EVEN MORE REPUBLICAN CORRUPTION!
By MARIA NEWMAN
Published: November 28, 2005
Representative Randy Cunningham of California resigned from Congress today after admitting to a federal judge that he had taken $2.4 million in bribes from a military contractor.
Denis Poroy/Associated Press
Randy Cunningham "enriched himself through his position and violated the trust of those who put him there," U.S. Attorney Carol Lam said.
Lenny Ignelzi/Associated Press
Representative Randy Cunningham announced in July that he wouldn't seek re-election.
Mr. Cunningham, 63, made a brief and tearful announcement to a group of reporters outside a federal courthouse in San Diego after pleading guilty to conspiracy to commit bribery. He admitted to taking money from a military contractor in exchange for his supporting the contractor's efforts to secure Defense Department contracts. The eight-term Republican congressman, one of the most highly decorated fighter pilots of the Vietnam War, also pleaded guilty to charges of mail fraud, wire fraud and tax evasion for underreporting his income in 2004.
"The truth is I broke the law," Mr. Cunningham, and "disgraced my family."
"I forfeited my freedom, my reputation, my worldly possessions," and, he added, his voice breaking, "most importantly, the trust of my friends and family."
"I can't undo what I have done but I can atone," he told reporters.
Sentencing was set for Feb. 27. The charges carry a maximum penalty of 10 years in prison and a six-figure fine.
Prosecutors said Mr. Cunningham had admitted to accepting at least $2.4 million in bribes paid to him by several conspirators through a variety of methods, including checks totaling over $1 million, cash, rugs, antiques, furniture, yacht club fees and vacations.
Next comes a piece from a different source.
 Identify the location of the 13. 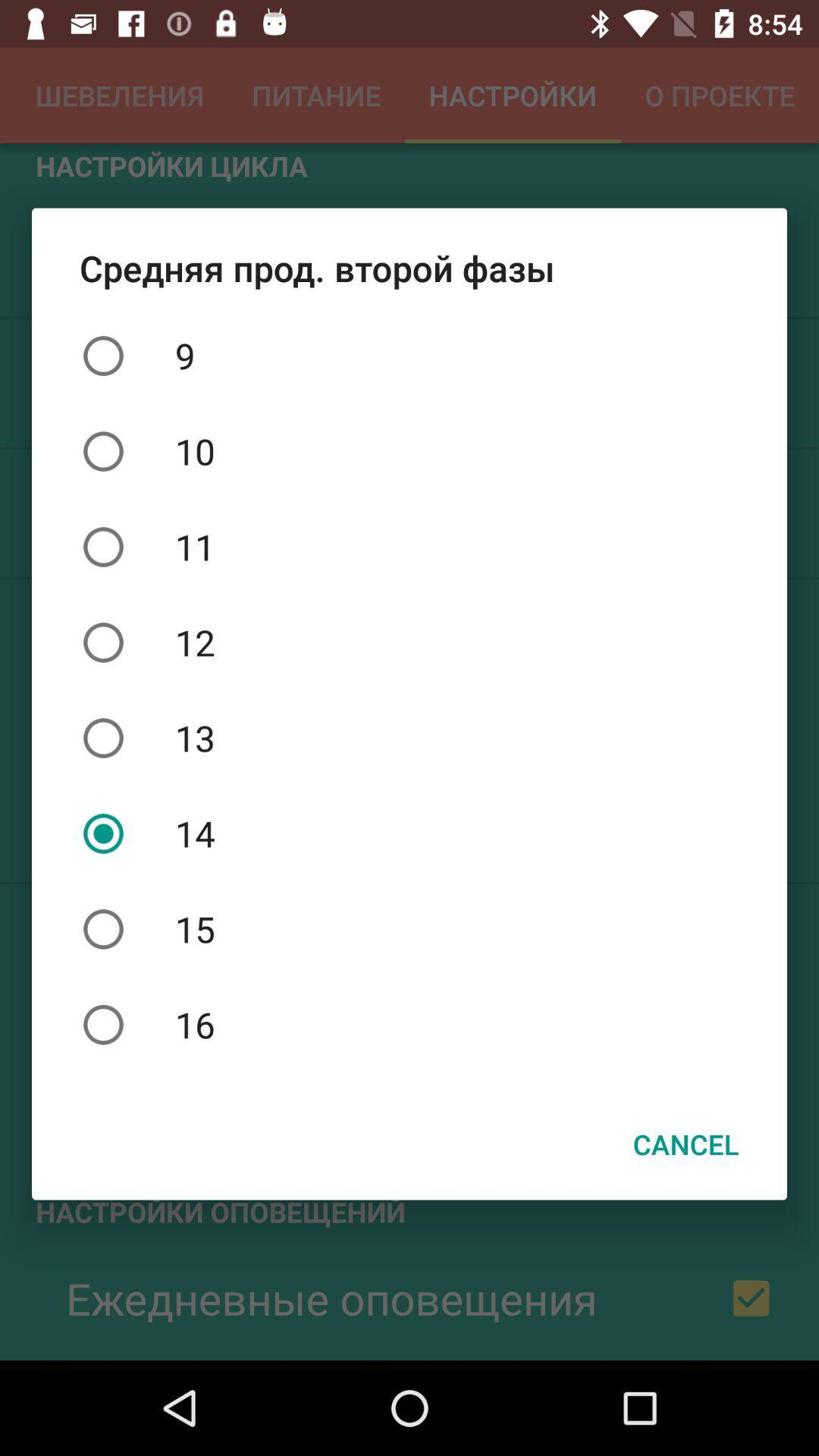
(410, 738).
"He did the worst thing an elected official can do - he enriched himself through his position and violated the trust of those who put him there," the United States attorney for the Southern District of California, Carol C. Lam said in a statement quoted by The Associated Press.
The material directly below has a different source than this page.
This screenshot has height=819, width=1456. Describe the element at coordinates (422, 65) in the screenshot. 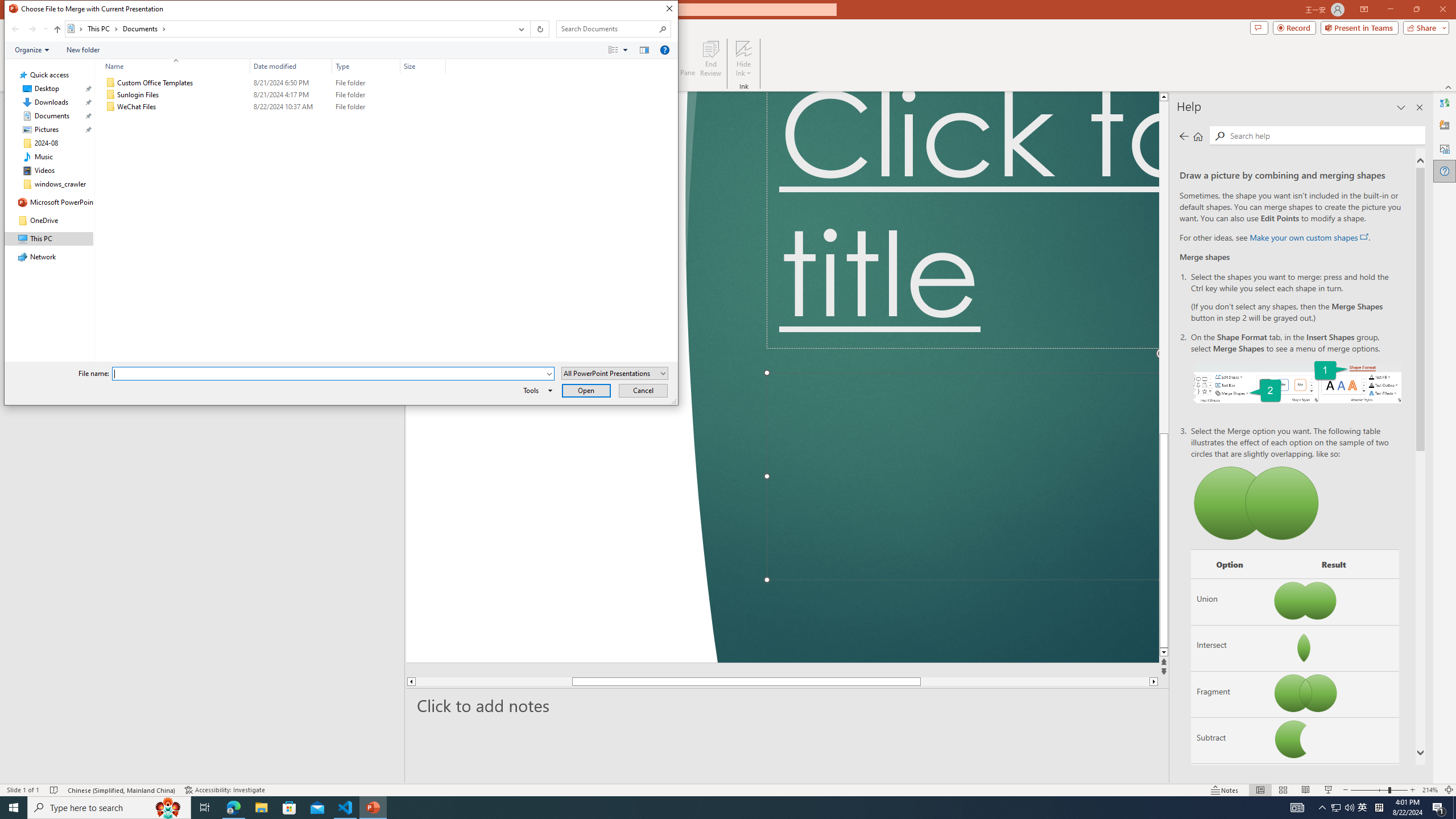

I see `'Size'` at that location.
Mr. Cunningham announced in July that he would not seek re-election next year. His resignation today will trigger a special election to replace him.
Had Mr. Cunningham not resigned his Congressional seat, House rules governing members who have been convicted of a felony would have stripped him of his chairmanship of the House Intelligence subcommittee on terrorism and human intelligence, and barred him from voting or participating in all committee work.
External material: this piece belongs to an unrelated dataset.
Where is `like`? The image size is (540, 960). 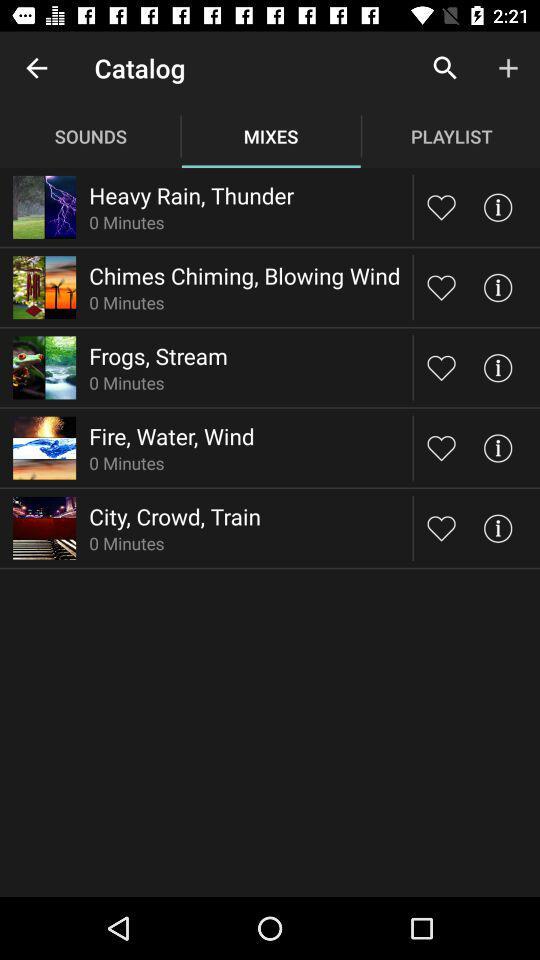 like is located at coordinates (441, 447).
That Mr. Cunningham's downfall would come in a scandal involving a military contractor contrasted with his rise to political prominence based in part on distinguished military service. As a Navy pilot more than 30 years ago, Mr. Cunningham was wounded in action and received the nation's second-highest award for valor, the Navy Cross, after shooting down three North Vietnamese warplanes in one day.
Mr. Cunningham came under investigation last summer for a real estate deal involving Mitchell J. Wade, a founder of MZM Inc., a military contractor in Washington.
Mr. Wade bought Mr. Cunningham's home in the San Diego area in 2003 for what prosecutors say was an inflated price of $1,675,000. The following year Mr. Wade sold it at a loss of $700,000 even as other homes in San Diego, a hot real estate market, were selling for large profits.
The congressman and his wife then used the inflated proceeds to buy a mansion in Rancho Santa Fe, a wealthy community north of San Diego, the government said.
Mr. Cunningham, who has long been known as Duke, was also living in Washington on a yacht, renamed the "Duke-Stir," according to the indictment, that was owned by Mr. Wade. The firm was also getting more federal military-related business in recent years, during a time when Mr. Cunningham was on a subcommittee overseeing military spending.
Mr. Cunningham's resignation is the latest blow to Republicans dealing with other ethics investigations. Rep. Tom DeLay of Texas had to step down as majority leader after he was indicted in a campaign finance case. Investigators are looking into a stock sale by the Senate majority leader, Bill Frist of Tennessee. And I. Lewis Libby, Vice President Dick Cheney's former chief of staff, was indicted in the C.I.A. leak case.
Democrats were quick to pounce on the latest Republican trouble.
In Washington, the House Democratic leader, Nancy Pelosi, said Mr. Cunningham's admission of guilt showed that Republicans had "the wrong priorities."
"This offense is just the latest example of the culture of corruption that pervades the Republican-controlled Congress, which ignores the needs of the American people to serve wealthy special interests and their cronies," she said in a statement. "The Republican Congress has the wrong priorities. It is time to restore a high ethical standard to the Congress."